-- DATA FOR THIS TASK start --

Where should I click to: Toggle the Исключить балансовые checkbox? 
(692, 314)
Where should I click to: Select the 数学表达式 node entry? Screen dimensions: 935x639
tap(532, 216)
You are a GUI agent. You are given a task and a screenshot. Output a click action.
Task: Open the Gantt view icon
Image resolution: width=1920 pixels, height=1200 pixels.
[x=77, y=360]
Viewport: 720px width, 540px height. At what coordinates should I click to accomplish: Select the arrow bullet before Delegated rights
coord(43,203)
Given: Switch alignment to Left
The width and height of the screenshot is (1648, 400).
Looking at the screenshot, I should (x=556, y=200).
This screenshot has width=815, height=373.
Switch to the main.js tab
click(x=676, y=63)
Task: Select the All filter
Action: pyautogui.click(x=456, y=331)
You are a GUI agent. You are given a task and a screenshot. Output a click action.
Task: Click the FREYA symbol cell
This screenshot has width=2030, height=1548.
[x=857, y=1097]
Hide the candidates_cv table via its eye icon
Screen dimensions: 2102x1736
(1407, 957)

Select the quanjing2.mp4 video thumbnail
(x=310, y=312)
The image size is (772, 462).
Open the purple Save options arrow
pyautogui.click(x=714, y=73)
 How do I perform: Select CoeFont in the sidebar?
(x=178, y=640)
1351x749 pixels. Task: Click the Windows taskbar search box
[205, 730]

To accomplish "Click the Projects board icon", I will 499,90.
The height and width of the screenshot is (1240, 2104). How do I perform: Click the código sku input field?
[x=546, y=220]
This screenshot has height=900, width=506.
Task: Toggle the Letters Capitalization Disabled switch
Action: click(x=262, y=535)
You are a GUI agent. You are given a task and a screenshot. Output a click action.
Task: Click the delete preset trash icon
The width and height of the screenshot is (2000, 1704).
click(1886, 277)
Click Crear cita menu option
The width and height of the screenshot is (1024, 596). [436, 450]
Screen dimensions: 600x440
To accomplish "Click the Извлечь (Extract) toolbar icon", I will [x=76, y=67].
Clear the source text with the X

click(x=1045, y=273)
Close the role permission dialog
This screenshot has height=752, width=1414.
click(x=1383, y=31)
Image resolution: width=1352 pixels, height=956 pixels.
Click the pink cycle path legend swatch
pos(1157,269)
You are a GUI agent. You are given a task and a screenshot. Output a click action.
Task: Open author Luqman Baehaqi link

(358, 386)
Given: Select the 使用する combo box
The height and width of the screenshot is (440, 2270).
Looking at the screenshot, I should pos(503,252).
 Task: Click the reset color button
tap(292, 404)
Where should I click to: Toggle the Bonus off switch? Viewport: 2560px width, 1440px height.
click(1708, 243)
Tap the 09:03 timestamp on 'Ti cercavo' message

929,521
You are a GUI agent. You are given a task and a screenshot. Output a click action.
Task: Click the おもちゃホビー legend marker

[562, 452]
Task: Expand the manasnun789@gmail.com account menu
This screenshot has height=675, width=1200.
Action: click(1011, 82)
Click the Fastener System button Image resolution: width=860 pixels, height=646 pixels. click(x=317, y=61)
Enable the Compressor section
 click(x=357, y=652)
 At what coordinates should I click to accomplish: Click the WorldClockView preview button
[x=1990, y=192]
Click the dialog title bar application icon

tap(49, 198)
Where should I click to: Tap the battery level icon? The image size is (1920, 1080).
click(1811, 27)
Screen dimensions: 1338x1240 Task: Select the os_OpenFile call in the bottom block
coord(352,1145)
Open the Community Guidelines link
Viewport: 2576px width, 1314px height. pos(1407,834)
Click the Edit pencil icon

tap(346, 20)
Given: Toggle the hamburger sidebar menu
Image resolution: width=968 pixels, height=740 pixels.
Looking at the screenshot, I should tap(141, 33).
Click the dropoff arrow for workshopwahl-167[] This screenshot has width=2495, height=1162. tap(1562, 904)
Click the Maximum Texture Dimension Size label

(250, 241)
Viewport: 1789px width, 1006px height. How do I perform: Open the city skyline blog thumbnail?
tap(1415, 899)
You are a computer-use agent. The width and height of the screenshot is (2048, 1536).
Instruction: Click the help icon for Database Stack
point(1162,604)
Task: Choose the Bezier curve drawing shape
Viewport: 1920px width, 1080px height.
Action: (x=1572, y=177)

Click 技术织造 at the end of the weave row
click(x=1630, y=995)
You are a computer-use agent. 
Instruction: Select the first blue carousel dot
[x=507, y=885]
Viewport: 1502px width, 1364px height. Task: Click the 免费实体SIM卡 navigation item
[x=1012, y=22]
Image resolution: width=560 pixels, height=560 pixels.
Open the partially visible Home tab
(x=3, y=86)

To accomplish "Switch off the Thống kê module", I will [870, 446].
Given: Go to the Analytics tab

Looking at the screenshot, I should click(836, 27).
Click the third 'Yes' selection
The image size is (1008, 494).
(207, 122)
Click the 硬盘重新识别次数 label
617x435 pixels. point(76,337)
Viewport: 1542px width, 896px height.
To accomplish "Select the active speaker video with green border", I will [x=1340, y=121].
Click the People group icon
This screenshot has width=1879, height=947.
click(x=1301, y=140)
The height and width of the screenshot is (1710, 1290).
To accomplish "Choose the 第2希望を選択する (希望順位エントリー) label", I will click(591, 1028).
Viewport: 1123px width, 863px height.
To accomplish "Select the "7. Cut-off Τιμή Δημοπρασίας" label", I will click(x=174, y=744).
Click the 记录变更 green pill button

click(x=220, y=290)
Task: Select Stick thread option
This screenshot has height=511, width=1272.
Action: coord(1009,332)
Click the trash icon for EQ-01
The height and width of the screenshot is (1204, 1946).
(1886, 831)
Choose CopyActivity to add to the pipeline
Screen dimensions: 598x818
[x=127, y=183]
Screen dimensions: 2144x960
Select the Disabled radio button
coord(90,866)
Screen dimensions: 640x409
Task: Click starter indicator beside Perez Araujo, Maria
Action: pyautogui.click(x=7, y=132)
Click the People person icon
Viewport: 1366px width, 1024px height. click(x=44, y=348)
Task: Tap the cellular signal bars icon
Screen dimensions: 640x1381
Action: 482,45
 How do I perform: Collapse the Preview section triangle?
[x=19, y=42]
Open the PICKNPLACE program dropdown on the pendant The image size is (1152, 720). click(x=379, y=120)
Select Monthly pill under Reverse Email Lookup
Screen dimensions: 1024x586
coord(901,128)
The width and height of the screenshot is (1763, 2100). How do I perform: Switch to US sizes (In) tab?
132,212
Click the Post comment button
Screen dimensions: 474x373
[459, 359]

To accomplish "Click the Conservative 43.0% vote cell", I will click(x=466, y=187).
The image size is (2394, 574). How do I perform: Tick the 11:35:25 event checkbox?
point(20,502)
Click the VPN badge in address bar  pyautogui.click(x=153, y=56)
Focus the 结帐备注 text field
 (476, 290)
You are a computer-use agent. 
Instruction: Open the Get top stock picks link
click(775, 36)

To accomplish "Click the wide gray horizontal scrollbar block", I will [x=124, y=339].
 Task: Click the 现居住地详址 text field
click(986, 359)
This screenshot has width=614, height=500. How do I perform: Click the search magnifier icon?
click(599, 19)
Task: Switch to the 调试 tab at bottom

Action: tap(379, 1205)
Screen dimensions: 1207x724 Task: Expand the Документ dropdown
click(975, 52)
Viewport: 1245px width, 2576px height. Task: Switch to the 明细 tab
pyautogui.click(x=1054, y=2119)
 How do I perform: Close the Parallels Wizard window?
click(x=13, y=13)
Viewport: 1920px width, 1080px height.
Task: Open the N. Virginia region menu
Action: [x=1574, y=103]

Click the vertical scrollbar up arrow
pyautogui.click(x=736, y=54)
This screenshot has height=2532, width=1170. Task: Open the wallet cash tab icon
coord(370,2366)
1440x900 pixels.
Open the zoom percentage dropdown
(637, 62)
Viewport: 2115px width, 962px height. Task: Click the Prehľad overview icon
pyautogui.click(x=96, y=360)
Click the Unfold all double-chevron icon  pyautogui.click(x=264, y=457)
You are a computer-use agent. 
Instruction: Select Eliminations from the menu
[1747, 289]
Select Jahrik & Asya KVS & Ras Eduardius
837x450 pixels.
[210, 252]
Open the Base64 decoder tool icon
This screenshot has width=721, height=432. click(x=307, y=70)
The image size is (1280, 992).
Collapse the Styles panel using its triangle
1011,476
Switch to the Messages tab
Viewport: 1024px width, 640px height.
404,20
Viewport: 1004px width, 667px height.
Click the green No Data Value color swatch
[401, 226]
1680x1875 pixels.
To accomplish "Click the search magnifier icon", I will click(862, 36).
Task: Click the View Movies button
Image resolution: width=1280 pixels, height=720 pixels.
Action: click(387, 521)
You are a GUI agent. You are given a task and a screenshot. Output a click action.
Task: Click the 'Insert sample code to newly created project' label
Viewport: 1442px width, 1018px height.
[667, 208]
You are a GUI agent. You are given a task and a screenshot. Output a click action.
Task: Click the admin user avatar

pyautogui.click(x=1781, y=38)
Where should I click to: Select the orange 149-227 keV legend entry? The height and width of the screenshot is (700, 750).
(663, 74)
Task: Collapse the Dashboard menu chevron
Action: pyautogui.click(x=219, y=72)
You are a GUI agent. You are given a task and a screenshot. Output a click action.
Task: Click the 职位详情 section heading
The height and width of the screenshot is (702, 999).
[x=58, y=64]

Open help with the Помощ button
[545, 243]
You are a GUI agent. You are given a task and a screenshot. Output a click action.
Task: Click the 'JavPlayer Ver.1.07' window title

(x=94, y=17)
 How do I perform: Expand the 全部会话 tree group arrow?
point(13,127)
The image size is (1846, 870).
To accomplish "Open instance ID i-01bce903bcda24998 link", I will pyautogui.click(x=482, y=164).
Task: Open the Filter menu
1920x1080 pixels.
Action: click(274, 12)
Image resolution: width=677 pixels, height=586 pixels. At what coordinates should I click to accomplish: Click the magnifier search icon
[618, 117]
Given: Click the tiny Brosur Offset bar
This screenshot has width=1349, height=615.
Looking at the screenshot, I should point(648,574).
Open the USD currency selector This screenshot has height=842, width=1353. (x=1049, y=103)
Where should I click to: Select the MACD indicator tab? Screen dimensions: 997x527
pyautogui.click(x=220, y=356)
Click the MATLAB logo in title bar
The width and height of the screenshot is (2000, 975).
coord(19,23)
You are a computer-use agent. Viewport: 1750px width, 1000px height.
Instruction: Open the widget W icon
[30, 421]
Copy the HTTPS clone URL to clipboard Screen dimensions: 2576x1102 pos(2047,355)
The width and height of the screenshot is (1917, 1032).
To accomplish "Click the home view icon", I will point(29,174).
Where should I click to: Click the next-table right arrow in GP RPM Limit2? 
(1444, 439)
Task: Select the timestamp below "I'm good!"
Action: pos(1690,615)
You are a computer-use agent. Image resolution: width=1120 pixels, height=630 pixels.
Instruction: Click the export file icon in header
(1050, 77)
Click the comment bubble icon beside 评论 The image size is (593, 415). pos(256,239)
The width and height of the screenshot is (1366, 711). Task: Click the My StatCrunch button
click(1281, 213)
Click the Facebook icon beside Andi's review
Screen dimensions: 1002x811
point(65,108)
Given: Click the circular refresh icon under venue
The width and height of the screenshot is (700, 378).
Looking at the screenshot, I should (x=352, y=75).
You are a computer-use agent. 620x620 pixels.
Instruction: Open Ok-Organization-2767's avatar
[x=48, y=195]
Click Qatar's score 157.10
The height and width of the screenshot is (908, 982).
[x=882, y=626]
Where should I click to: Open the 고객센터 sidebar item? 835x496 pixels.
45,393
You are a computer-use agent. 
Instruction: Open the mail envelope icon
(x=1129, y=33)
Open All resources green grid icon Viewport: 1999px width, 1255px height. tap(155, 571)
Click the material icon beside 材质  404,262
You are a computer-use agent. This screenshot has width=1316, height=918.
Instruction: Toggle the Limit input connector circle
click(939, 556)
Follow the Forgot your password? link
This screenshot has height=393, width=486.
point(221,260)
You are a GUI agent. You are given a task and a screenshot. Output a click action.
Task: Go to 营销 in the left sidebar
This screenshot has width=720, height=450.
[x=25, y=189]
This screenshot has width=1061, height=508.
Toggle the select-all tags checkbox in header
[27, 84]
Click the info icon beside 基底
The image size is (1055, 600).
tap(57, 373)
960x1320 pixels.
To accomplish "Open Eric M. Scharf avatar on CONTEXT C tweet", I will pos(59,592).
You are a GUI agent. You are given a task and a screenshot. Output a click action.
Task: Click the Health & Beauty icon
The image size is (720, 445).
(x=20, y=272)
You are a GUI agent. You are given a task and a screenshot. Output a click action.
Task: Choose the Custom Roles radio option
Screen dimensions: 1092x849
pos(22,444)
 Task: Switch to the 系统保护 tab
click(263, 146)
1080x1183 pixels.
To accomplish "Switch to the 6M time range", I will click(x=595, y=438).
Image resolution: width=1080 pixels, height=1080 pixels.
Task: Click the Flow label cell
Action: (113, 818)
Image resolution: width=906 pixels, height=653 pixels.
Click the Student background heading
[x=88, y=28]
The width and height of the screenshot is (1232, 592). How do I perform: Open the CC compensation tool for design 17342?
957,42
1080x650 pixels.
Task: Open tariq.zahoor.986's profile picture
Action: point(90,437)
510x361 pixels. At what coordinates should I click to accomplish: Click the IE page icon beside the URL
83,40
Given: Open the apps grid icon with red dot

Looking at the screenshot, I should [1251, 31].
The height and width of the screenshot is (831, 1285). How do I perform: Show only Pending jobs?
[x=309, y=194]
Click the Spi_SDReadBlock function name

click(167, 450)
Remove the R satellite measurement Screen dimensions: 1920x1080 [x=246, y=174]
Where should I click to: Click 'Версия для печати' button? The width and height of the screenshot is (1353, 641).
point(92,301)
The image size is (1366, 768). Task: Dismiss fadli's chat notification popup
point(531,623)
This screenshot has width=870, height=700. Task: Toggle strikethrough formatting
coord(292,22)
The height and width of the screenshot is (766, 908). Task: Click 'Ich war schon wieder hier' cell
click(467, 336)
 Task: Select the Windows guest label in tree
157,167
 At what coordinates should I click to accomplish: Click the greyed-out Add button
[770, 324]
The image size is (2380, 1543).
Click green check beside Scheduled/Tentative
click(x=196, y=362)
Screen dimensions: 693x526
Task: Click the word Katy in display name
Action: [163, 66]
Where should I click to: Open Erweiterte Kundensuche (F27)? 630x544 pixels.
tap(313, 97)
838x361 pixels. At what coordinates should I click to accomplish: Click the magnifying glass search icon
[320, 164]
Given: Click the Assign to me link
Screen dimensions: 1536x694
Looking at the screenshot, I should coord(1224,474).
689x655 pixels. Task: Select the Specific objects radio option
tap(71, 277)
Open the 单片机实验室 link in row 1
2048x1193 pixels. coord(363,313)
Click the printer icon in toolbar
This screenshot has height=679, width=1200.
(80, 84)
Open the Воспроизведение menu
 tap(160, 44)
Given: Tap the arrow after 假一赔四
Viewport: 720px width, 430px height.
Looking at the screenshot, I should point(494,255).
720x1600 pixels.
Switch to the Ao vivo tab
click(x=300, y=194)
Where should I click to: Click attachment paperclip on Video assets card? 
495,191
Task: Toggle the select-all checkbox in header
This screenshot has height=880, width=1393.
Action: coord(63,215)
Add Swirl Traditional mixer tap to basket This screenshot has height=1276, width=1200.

-- DATA FOR THIS TASK end --

TASK DETAILS
Copy out the entries verbatim, from the line containing "Open the Воспроизведение menu" through the end of the entries.

IN RESPONSE
Open the Воспроизведение menu
 tap(160, 44)
Given: Tap the arrow after 假一赔四
Viewport: 720px width, 430px height.
Looking at the screenshot, I should point(494,255).
720x1600 pixels.
Switch to the Ao vivo tab
click(x=300, y=194)
Where should I click to: Click attachment paperclip on Video assets card? 
495,191
Task: Toggle the select-all checkbox in header
This screenshot has height=880, width=1393.
Action: coord(63,215)
Add Swirl Traditional mixer tap to basket This screenshot has height=1276, width=1200.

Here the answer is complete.